Both Son, 66, and Tuan, 59, are charged with "violating regulations on the management and use of public capital that led to serious consequences" and "taking bribes." They were arrested in February and expelled from the Communist Party in October.
Prosecutors asked for these sentences at the ongoing trial that opened Monday in Hanoi against 14 defendants, including former executives of MobiFone and AVG.
Son, information minister from 2011 to 2016, was retroactively dismissed from the position in October last year. Tuan, information minister from 2016, was suspended from his position in July last year and dismissed in a secret ballot by the legislative National Assembly three months later.
The indictment states that in 2015, telecom giant MobiFone, under the information ministry, wanted to invest in the pay TV sector. Son promoted the acquisition of AVG and pushed for the deal to be done before his tenure was up.

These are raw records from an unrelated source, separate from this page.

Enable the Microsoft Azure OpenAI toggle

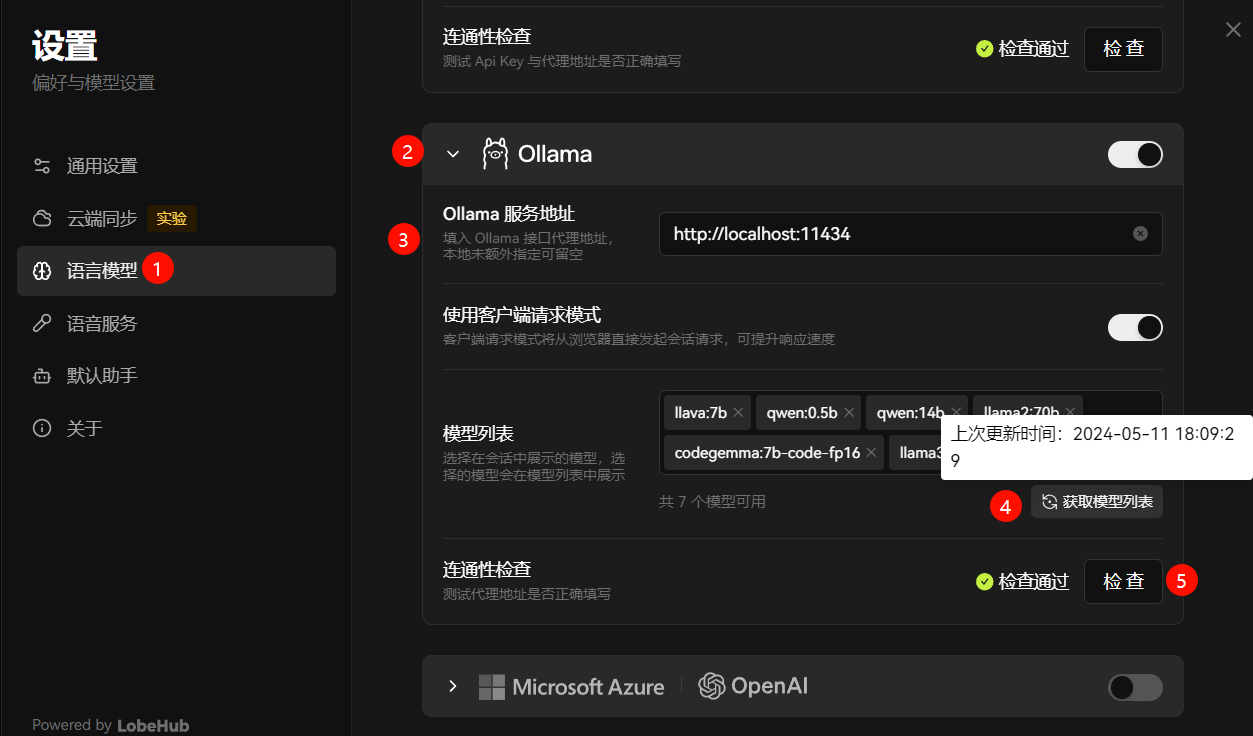(1135, 687)
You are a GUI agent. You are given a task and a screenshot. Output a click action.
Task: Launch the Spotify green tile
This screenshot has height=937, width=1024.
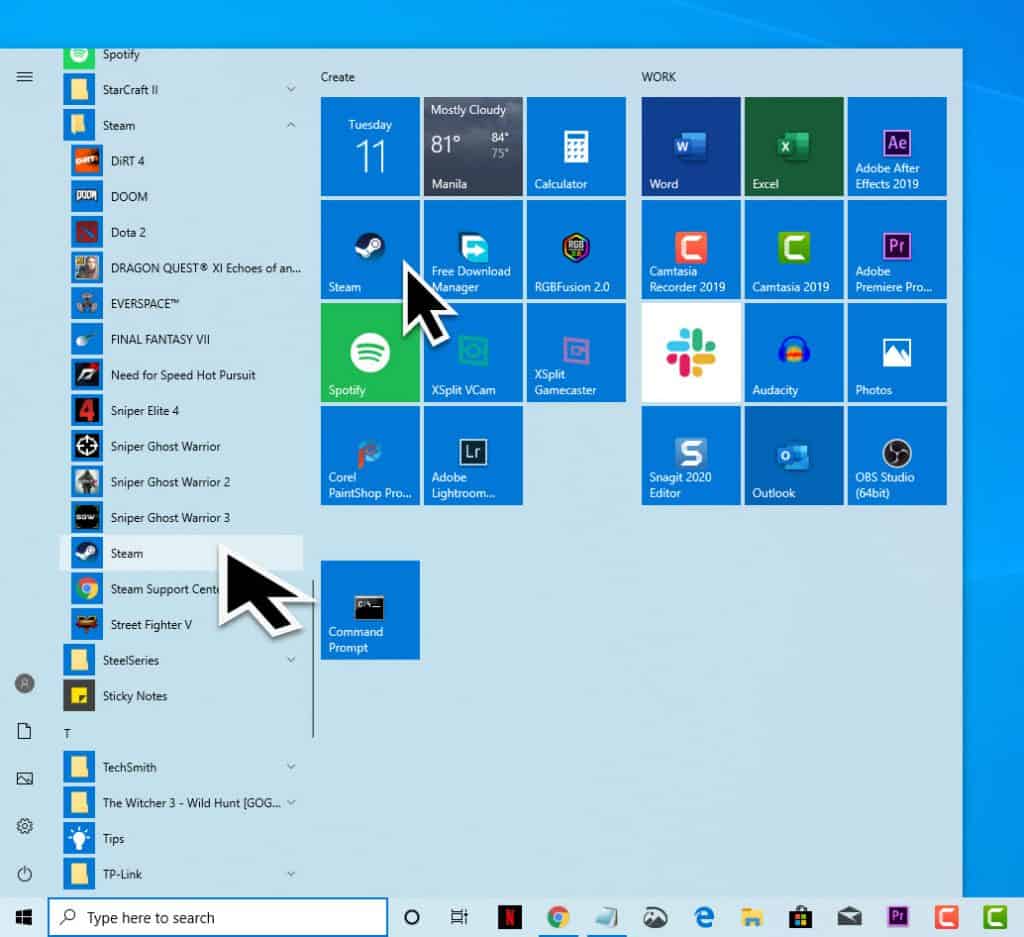point(369,352)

After five rounds of negotiations, under Son's directions, AVG and MobiFone reached an agreement on October 2, 2015 for the latter to acquire a 95 percent stake in the former. Son and Tuan, the latter his deputy minister then, decided not to release information on the deal and suggested that this information be listed as a state secret.
Investigators found that even though the price and the investment efficiency of the purchase had not been clarified by competent authorities, Son issued a directive on December 15, 2015, ordering that it was implemented immediately and completed before the end of the fiscal year 2015.

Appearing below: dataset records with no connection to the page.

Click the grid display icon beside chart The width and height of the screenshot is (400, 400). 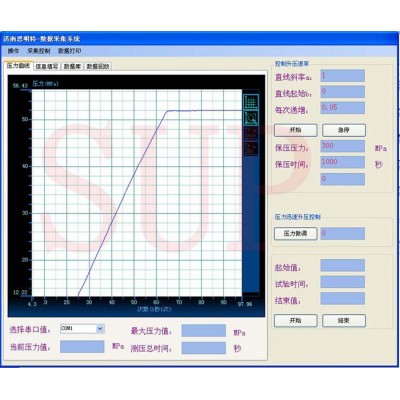(x=251, y=102)
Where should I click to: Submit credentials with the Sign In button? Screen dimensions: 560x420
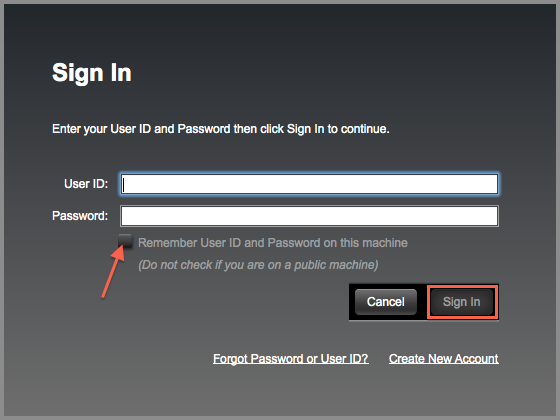(462, 302)
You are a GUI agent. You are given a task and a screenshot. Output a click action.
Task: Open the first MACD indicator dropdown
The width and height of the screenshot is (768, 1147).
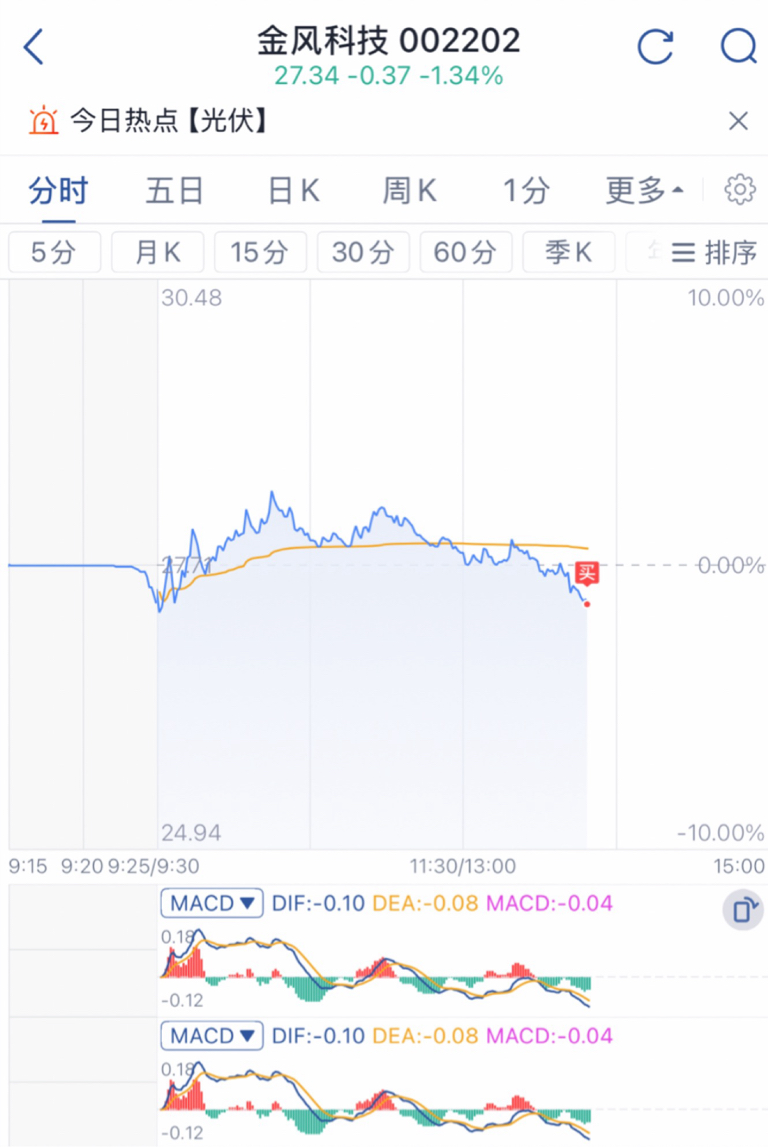click(x=212, y=903)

He subsequently instructed Tuan to sign a decision to approve the acquisition on December 21, 2015 without the prime minister’s approval, which is mandated for such investment decisions.
MobiFone thus acquired a 95 percent stake at AVG for nearly VND8.9 trillion ($382.6 million), many times higher than AVG's real value, delivering great benefits to the pay TV firm's then chairman Pham Nhat Vu and its shareholders.
Investigators found that in order for the acquisition deal to be approved in a way that benefits him, Vu gave bribes of $3 million to Son, $200,000 to Tuan, $2.5 million to MobiFone's former chairman Le Nam Tra and $500,000 to MobiFone's former general director Cao Duy Hai.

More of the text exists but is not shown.